[Data records]
^^^^^^^^^^^^^^^^

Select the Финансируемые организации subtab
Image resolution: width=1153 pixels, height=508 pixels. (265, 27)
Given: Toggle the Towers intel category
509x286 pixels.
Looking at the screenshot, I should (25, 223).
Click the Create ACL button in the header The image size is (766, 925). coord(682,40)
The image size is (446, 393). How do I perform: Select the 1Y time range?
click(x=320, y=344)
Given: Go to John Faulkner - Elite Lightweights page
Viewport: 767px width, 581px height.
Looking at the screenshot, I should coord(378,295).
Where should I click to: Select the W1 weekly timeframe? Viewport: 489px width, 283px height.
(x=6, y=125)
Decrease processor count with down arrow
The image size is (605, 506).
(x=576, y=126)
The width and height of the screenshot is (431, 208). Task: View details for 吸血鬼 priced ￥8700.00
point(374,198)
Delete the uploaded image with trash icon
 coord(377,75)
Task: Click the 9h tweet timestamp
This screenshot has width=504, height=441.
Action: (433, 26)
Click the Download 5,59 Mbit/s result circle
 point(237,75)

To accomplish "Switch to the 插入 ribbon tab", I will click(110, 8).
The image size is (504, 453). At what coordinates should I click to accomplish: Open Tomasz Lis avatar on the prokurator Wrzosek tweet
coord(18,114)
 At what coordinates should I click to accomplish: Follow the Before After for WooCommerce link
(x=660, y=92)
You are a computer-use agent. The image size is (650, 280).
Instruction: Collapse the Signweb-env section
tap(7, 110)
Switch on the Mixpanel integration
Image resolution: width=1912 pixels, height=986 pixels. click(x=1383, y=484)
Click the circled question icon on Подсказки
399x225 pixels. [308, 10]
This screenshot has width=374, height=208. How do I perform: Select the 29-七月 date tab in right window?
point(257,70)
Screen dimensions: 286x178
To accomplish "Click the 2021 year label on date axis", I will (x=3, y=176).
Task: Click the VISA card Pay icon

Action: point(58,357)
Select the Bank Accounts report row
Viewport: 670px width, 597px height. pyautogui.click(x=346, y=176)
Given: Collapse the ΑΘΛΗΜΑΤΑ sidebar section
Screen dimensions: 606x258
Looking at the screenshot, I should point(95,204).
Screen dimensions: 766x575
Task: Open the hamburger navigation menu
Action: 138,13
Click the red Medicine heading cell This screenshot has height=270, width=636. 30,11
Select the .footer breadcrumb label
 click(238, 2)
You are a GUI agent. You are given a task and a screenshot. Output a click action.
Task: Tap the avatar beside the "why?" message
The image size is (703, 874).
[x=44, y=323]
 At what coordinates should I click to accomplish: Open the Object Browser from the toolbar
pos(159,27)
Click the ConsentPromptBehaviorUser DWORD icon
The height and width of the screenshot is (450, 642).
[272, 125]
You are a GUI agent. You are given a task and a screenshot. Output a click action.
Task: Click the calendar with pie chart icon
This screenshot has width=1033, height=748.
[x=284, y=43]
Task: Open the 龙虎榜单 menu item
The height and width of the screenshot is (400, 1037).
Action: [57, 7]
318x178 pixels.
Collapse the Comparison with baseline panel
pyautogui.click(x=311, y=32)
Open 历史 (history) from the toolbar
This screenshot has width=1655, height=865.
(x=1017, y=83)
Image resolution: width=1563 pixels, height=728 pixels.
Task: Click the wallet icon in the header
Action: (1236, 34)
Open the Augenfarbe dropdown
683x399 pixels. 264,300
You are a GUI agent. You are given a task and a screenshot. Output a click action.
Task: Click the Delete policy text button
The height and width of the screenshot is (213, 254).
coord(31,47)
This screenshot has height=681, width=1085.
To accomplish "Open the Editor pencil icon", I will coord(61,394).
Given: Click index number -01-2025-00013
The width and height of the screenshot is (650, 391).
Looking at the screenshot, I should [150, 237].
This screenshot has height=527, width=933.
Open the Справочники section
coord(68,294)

^^^^^^^^^^^^^^^^

Task requirements:
All lines of the data above must be repeated exactly.

Response:
Select the Финансируемые организации subtab
Image resolution: width=1153 pixels, height=508 pixels. (265, 27)
Given: Toggle the Towers intel category
509x286 pixels.
Looking at the screenshot, I should (25, 223).
Click the Create ACL button in the header The image size is (766, 925). coord(682,40)
The image size is (446, 393). How do I perform: Select the 1Y time range?
click(x=320, y=344)
Given: Go to John Faulkner - Elite Lightweights page
Viewport: 767px width, 581px height.
Looking at the screenshot, I should coord(378,295).
Where should I click to: Select the W1 weekly timeframe? Viewport: 489px width, 283px height.
(x=6, y=125)
Decrease processor count with down arrow
The image size is (605, 506).
(x=576, y=126)
The width and height of the screenshot is (431, 208). Task: View details for 吸血鬼 priced ￥8700.00
point(374,198)
Delete the uploaded image with trash icon
 coord(377,75)
Task: Click the 9h tweet timestamp
This screenshot has width=504, height=441.
Action: (433, 26)
Click the Download 5,59 Mbit/s result circle
 point(237,75)

To accomplish "Switch to the 插入 ribbon tab", I will click(110, 8).
The image size is (504, 453). At what coordinates should I click to accomplish: Open Tomasz Lis avatar on the prokurator Wrzosek tweet
coord(18,114)
 At what coordinates should I click to accomplish: Follow the Before After for WooCommerce link
(x=660, y=92)
You are a computer-use agent. The image size is (650, 280).
Instruction: Collapse the Signweb-env section
tap(7, 110)
Switch on the Mixpanel integration
Image resolution: width=1912 pixels, height=986 pixels. click(x=1383, y=484)
Click the circled question icon on Подсказки
399x225 pixels. [308, 10]
This screenshot has width=374, height=208. How do I perform: Select the 29-七月 date tab in right window?
point(257,70)
Screen dimensions: 286x178
To accomplish "Click the 2021 year label on date axis", I will (x=3, y=176).
Task: Click the VISA card Pay icon

Action: point(58,357)
Select the Bank Accounts report row
Viewport: 670px width, 597px height. pyautogui.click(x=346, y=176)
Given: Collapse the ΑΘΛΗΜΑΤΑ sidebar section
Screen dimensions: 606x258
Looking at the screenshot, I should point(95,204).
Screen dimensions: 766x575
Task: Open the hamburger navigation menu
Action: 138,13
Click the red Medicine heading cell This screenshot has height=270, width=636. 30,11
Select the .footer breadcrumb label
 click(238, 2)
You are a GUI agent. You are given a task and a screenshot. Output a click action.
Task: Tap the avatar beside the "why?" message
The image size is (703, 874).
[x=44, y=323]
 At what coordinates should I click to accomplish: Open the Object Browser from the toolbar
pos(159,27)
Click the ConsentPromptBehaviorUser DWORD icon
The height and width of the screenshot is (450, 642).
[272, 125]
You are a GUI agent. You are given a task and a screenshot. Output a click action.
Task: Click the calendar with pie chart icon
This screenshot has width=1033, height=748.
[x=284, y=43]
Task: Open the 龙虎榜单 menu item
The height and width of the screenshot is (400, 1037).
Action: [57, 7]
318x178 pixels.
Collapse the Comparison with baseline panel
pyautogui.click(x=311, y=32)
Open 历史 (history) from the toolbar
This screenshot has width=1655, height=865.
(x=1017, y=83)
Image resolution: width=1563 pixels, height=728 pixels.
Task: Click the wallet icon in the header
Action: (1236, 34)
Open the Augenfarbe dropdown
683x399 pixels. 264,300
You are a GUI agent. You are given a task and a screenshot. Output a click action.
Task: Click the Delete policy text button
The height and width of the screenshot is (213, 254).
coord(31,47)
This screenshot has height=681, width=1085.
To accomplish "Open the Editor pencil icon", I will coord(61,394).
Given: Click index number -01-2025-00013
The width and height of the screenshot is (650, 391).
Looking at the screenshot, I should [150, 237].
This screenshot has height=527, width=933.
Open the Справочники section
coord(68,294)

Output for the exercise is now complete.